**Excerpt:**
::::

It’s as though we crave being responded to as much as we desire to express ourselves; thus communication fetishes itself and repeats the game of back and forth without the emergence of anything particularly new.  Yet, to truly say something authentic is to first engage in a process of reflection.  “Silence is exactly that—a blip in the circuitry, that minor catastrophe, that slip which, on television for instance, becomes highly meaningful.” (14).

Sometimes when we say what we think we mean, we internally feel something different from the words as we speak them.  Those are the moments of which epiphanies are made.  In social science classrooms, for instance, we may realize how out of step with our peers we are regarding a particular topic only by engaging in discourse.  At AU, happily, the same experience may apply but we have the additional pleasure of pausing to consider what we really think and feel about a topic without the added pressure of having to perpetually discuss our thoughts with others.  Dialogue and reflection are both crucial to learning and to authenticity.  Mere debate is closer to propaganda than true discussion, suggests Baudrillard: “The point in advertising and propaganda is not to believe but to make people believe” (51).

Brave New Meanings

For Baudrillard, meaning is most important when it illustrates new possible worlds where life is more abundant and the experience of creating happiness comes more naturally.  A true utopia, recalling its etymological root that shows that the word utopia literally means nowhere would be virtually unspeakable using the normal terms and rules of daily communication.  “To conceive of a utopian society based on communication is an impossibility, because communication results, precisely, from a society’s inability to transcend itself as a function of new aims.” (14) This may explain how AU allows us to think new thoughts based on our course material and interaction with tutors while, alas, we may at times find ourselves more distanced from understanding our peers and their worldviews.  To translate our newfound scholastic reality into communicable terms requires engaging with new meanings rather than old methods.

::::

**Input data:**
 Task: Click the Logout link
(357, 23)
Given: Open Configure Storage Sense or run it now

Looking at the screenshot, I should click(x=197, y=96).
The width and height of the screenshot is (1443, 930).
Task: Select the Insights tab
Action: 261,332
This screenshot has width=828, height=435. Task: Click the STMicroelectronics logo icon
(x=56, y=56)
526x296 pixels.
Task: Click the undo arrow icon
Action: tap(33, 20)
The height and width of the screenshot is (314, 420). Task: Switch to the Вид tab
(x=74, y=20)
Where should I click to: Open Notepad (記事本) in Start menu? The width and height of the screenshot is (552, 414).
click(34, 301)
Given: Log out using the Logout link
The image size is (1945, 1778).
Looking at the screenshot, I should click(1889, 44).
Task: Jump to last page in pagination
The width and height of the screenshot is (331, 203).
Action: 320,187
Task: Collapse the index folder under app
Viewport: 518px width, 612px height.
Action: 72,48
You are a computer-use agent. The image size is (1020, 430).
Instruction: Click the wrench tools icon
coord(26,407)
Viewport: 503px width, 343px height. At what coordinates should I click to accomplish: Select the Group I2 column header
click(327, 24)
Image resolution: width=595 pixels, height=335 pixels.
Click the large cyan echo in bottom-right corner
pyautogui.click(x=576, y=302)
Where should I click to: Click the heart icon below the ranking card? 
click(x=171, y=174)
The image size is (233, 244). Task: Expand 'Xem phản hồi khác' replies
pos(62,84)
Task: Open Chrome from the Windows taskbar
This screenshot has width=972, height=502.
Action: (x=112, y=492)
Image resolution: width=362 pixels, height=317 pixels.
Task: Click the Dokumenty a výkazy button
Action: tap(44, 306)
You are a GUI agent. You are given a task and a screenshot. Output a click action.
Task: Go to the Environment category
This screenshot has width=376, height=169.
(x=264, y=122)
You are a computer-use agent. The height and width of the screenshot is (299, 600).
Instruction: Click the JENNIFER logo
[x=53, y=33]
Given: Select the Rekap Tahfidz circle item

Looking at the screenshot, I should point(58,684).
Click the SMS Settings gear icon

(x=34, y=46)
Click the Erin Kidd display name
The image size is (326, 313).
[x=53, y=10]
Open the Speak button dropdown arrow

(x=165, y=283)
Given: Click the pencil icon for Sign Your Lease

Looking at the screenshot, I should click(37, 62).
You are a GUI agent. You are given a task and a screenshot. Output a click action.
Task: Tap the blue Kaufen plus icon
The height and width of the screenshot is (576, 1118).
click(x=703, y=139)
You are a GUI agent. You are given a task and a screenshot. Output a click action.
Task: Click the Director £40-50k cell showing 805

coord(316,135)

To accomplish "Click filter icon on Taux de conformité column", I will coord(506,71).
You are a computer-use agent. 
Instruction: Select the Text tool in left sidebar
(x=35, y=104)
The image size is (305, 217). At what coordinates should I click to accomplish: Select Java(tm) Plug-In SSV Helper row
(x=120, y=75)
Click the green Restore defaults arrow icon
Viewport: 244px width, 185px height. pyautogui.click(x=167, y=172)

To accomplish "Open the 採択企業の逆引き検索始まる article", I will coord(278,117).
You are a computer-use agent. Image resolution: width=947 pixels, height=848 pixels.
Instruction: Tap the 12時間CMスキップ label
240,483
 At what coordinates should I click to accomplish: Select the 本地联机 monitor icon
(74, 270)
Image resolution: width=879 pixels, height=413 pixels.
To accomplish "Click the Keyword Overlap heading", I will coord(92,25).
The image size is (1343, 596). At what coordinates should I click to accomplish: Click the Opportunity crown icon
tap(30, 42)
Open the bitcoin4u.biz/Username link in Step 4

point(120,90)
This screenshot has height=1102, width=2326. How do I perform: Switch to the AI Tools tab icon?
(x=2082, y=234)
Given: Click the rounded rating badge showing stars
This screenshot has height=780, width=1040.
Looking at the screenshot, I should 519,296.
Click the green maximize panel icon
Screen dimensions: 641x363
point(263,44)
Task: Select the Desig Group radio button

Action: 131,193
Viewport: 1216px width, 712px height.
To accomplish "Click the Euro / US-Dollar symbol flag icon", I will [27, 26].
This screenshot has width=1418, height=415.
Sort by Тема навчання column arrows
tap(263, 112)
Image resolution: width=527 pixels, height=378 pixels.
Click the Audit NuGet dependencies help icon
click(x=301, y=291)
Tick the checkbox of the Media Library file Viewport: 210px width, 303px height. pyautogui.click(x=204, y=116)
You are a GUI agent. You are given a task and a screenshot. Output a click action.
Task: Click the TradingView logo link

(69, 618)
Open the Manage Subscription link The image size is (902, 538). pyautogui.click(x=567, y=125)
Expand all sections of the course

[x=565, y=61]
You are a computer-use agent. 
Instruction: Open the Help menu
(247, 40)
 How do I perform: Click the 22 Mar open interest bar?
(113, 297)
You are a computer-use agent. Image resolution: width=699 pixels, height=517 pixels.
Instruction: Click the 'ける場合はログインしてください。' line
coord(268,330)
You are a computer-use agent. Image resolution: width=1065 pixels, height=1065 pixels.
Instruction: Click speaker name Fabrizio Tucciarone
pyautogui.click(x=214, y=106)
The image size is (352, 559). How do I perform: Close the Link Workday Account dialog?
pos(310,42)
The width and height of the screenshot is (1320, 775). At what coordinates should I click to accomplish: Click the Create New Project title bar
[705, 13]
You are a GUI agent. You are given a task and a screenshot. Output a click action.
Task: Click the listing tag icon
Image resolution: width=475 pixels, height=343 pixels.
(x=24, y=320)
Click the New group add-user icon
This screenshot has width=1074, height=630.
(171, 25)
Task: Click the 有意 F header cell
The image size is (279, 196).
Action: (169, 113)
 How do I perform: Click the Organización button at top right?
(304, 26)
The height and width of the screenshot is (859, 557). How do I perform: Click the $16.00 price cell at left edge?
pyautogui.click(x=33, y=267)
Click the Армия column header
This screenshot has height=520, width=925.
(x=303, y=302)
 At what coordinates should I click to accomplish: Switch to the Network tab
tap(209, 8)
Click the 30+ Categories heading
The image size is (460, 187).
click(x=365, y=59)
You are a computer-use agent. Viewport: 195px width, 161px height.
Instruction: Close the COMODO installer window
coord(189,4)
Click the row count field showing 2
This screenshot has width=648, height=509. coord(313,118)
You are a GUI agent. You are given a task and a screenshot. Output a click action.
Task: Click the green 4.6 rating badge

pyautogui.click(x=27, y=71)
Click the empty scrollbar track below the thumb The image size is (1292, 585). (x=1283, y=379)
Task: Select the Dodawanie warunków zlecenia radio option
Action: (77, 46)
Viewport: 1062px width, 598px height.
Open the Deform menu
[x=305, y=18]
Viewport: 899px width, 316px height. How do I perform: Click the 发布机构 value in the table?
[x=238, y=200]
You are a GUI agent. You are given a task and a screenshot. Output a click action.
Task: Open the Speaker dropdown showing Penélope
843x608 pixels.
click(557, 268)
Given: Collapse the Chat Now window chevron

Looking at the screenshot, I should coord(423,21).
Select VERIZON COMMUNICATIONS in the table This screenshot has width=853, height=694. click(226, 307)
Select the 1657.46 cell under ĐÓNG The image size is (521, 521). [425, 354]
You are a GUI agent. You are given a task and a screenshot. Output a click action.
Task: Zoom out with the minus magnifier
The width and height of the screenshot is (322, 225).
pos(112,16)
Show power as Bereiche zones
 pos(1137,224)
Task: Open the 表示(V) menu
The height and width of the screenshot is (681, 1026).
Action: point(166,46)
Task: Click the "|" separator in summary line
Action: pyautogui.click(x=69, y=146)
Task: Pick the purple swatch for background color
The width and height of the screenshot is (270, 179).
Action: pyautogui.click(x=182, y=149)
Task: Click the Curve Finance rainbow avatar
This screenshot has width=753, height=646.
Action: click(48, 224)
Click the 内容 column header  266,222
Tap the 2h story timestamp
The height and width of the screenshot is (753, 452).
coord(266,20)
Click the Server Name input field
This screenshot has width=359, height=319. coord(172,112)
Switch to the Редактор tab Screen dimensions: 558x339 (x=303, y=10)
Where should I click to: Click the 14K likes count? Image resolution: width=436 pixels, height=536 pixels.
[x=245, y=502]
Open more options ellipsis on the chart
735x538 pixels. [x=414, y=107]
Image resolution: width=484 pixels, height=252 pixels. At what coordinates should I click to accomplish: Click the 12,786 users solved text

::::

**Assignment:**
Answer these questions from the excerpt on Baudrillard and communication.
(a) In the Baudrillard quotation, what is the point in advertising and propaganda?
(b) What does the word utopia literally mean?
(c) What does the slip of silence become on television?

**Answer for this exercise:**
(a) Not to believe but to make people believe.
(b) Nowhere.
(c) Highly meaningful.